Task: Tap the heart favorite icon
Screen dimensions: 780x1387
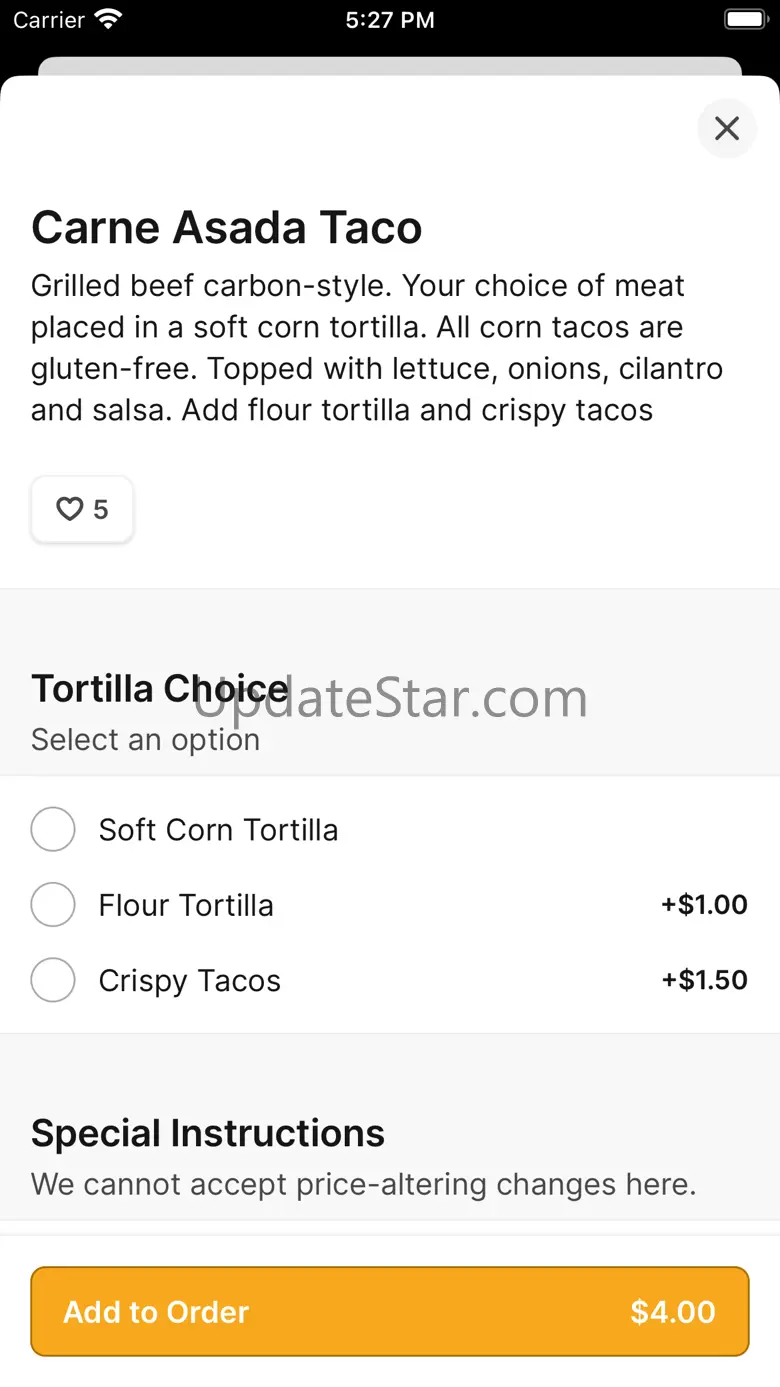Action: [x=69, y=510]
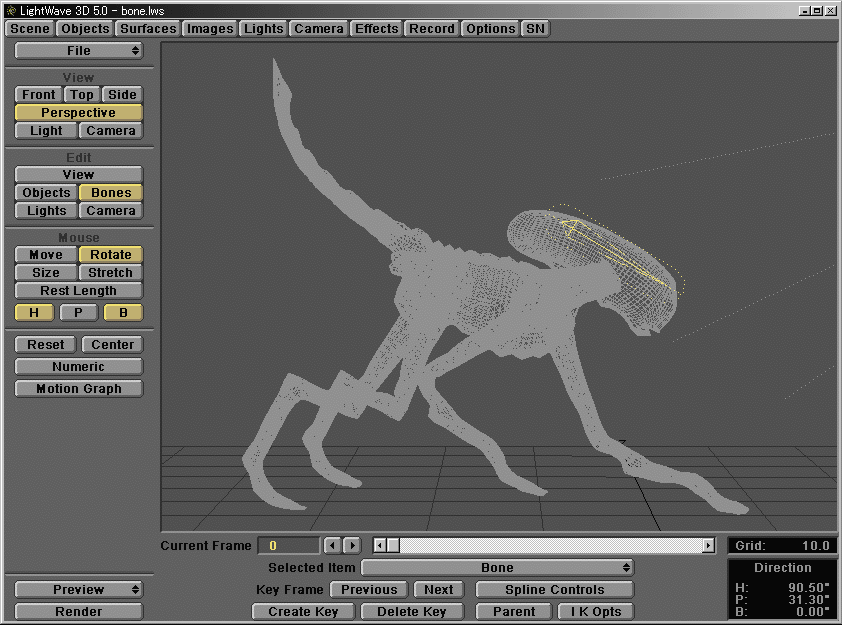Viewport: 842px width, 625px height.
Task: Click Create Key to set a keyframe
Action: point(302,610)
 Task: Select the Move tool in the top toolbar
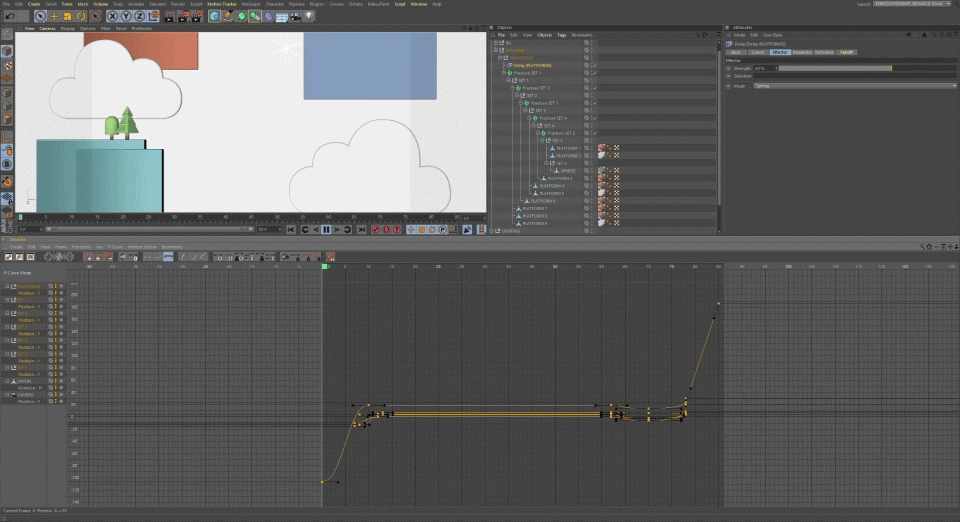coord(54,16)
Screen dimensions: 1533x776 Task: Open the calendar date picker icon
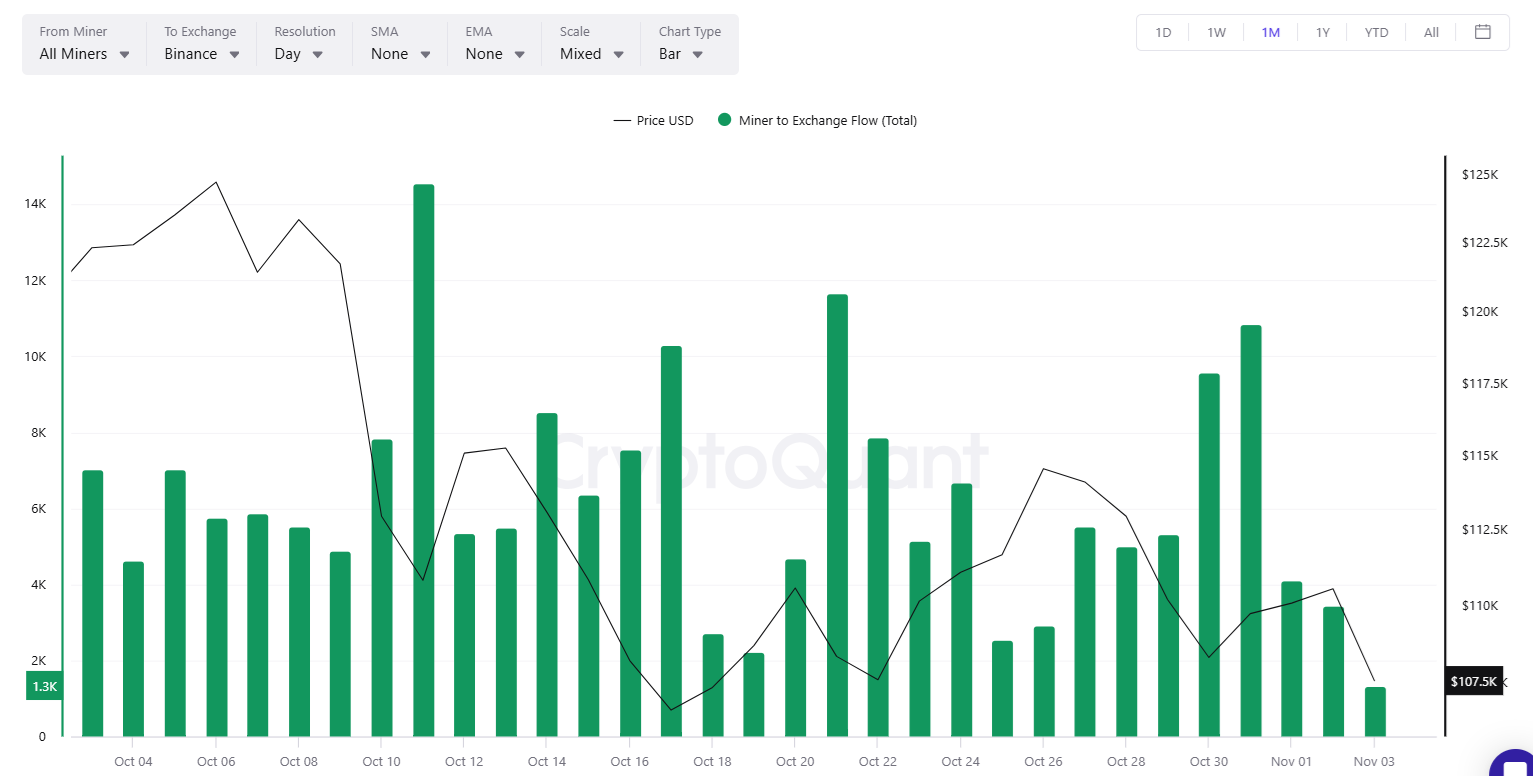coord(1483,31)
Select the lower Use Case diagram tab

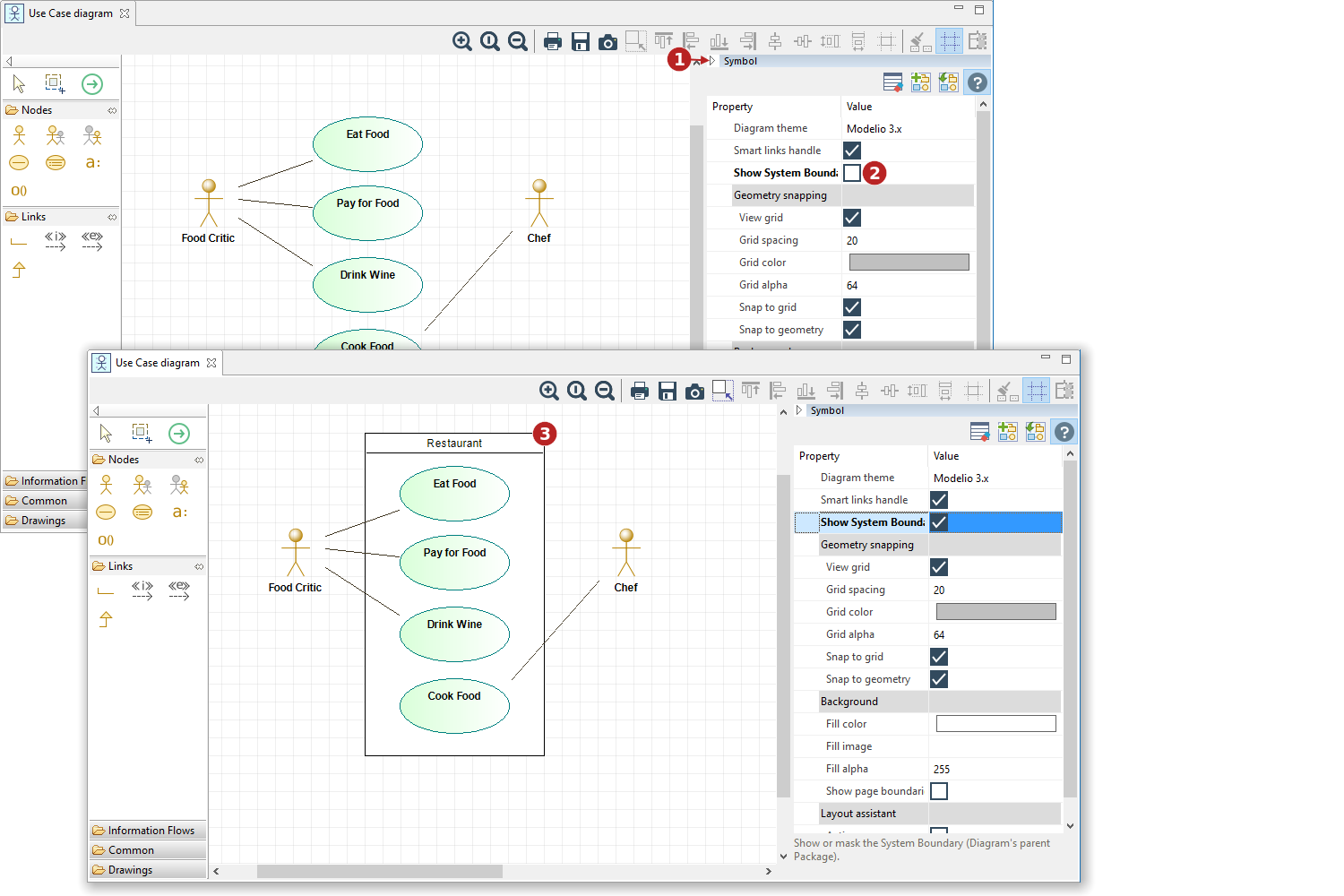click(157, 363)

PROBLEM: Set down every entry above exactly as written. Leave out all pictures.

SOLUTION FOR THIS PROBLEM:
Task: Tap the heart favorite icon
Screen dimensions: 780x1387
Action: [x=69, y=510]
Viewport: 842px width, 625px height.
Task: Click Create Key to set a keyframe
Action: point(302,610)
 Task: Select the Move tool in the top toolbar
coord(54,16)
Screen dimensions: 1533x776 Task: Open the calendar date picker icon
coord(1483,31)
Select the lower Use Case diagram tab

click(157, 363)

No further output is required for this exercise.